Task description: Transcribe the line holding "Instruction: Open gear" together with every line after it, through the end of the records, exactly and with no pictures.

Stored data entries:

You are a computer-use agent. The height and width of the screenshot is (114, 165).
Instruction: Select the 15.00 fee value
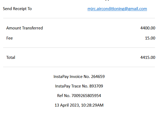[x=150, y=38]
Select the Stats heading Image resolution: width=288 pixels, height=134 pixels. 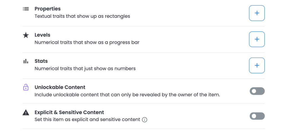click(41, 61)
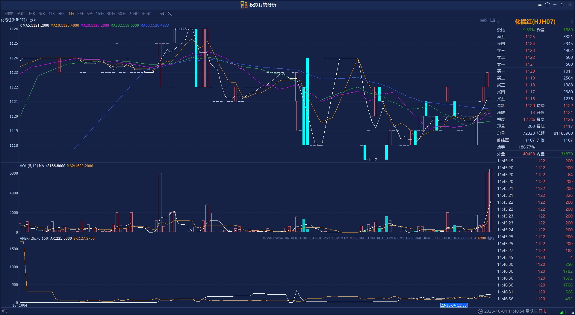
Task: Open the skin theme shirt icon
Action: pyautogui.click(x=547, y=4)
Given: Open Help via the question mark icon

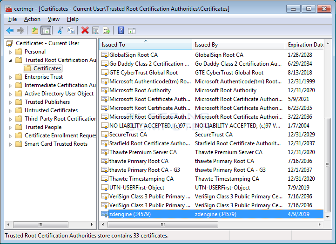Looking at the screenshot, I should (121, 31).
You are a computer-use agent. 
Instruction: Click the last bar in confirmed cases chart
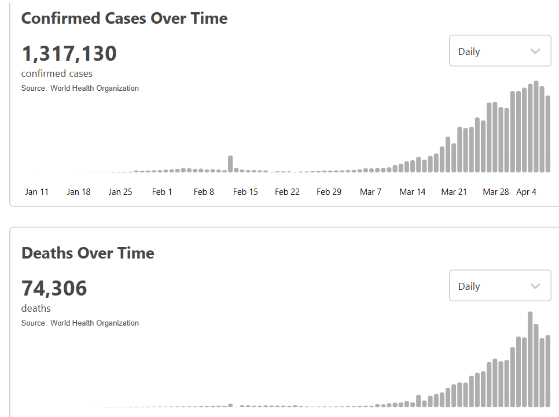click(548, 134)
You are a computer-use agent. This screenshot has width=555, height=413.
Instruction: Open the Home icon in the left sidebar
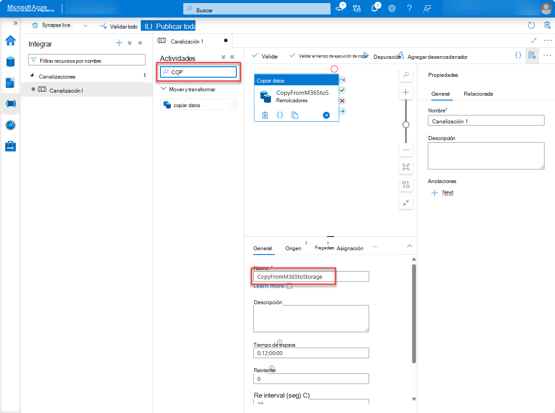pos(11,40)
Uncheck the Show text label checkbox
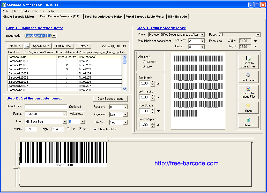This screenshot has width=267, height=193. pyautogui.click(x=95, y=129)
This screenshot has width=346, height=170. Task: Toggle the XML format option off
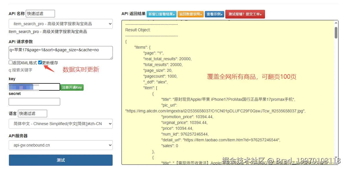tap(10, 63)
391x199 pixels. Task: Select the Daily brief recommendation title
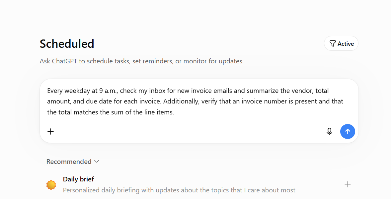coord(78,179)
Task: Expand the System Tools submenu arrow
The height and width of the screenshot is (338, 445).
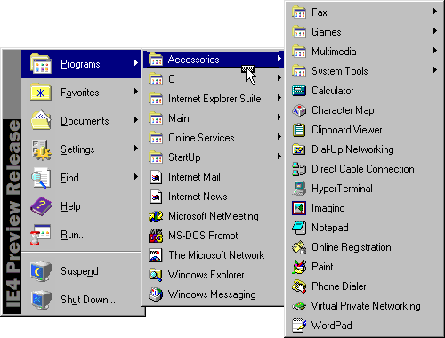Action: point(435,70)
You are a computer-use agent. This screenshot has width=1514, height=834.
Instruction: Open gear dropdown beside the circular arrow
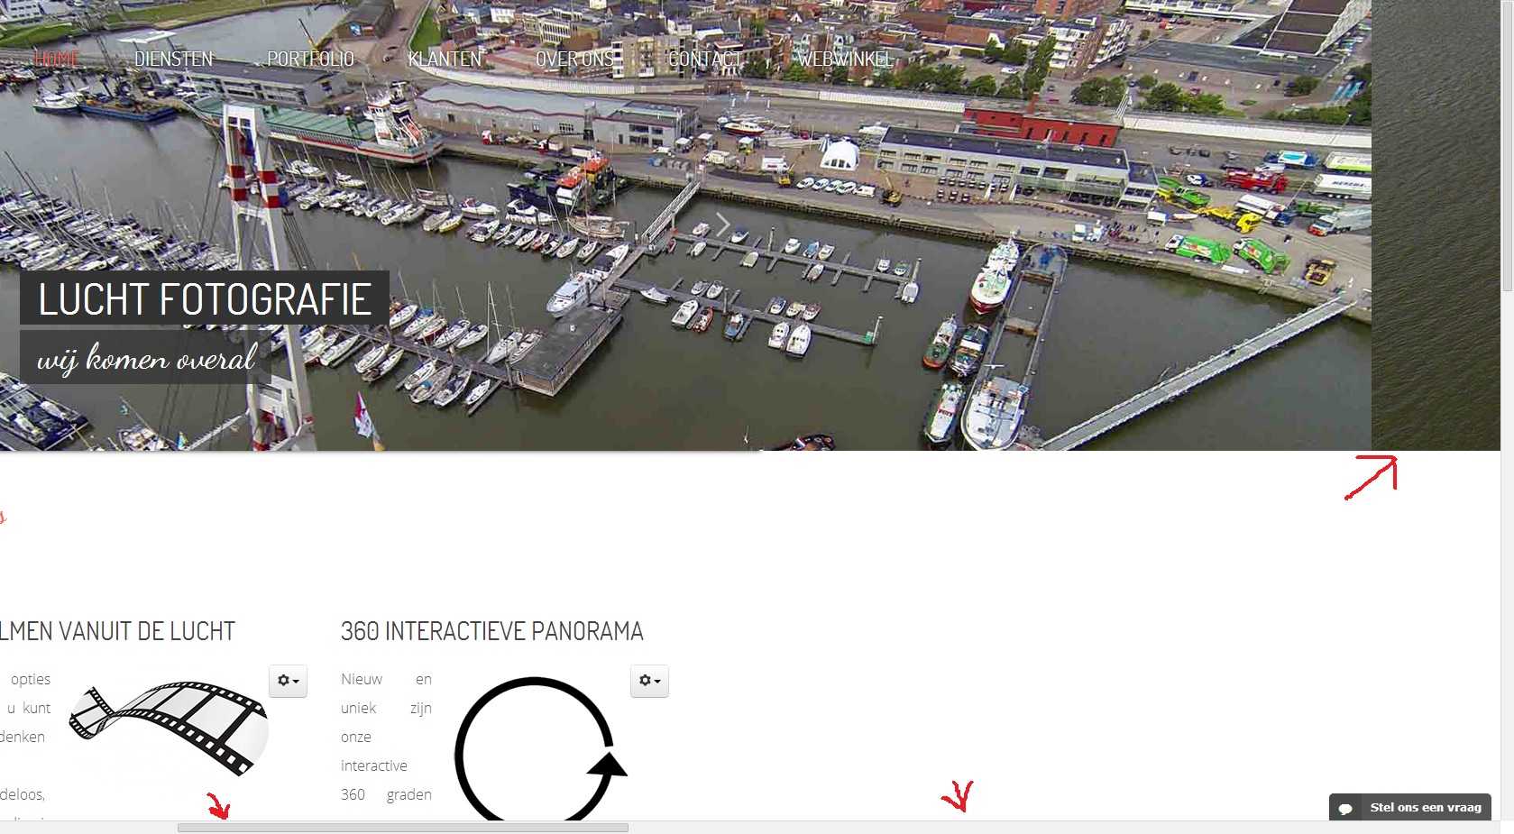(x=649, y=681)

Written solution:
Instruction: Open gear dropdown beside the circular arrow
(x=649, y=681)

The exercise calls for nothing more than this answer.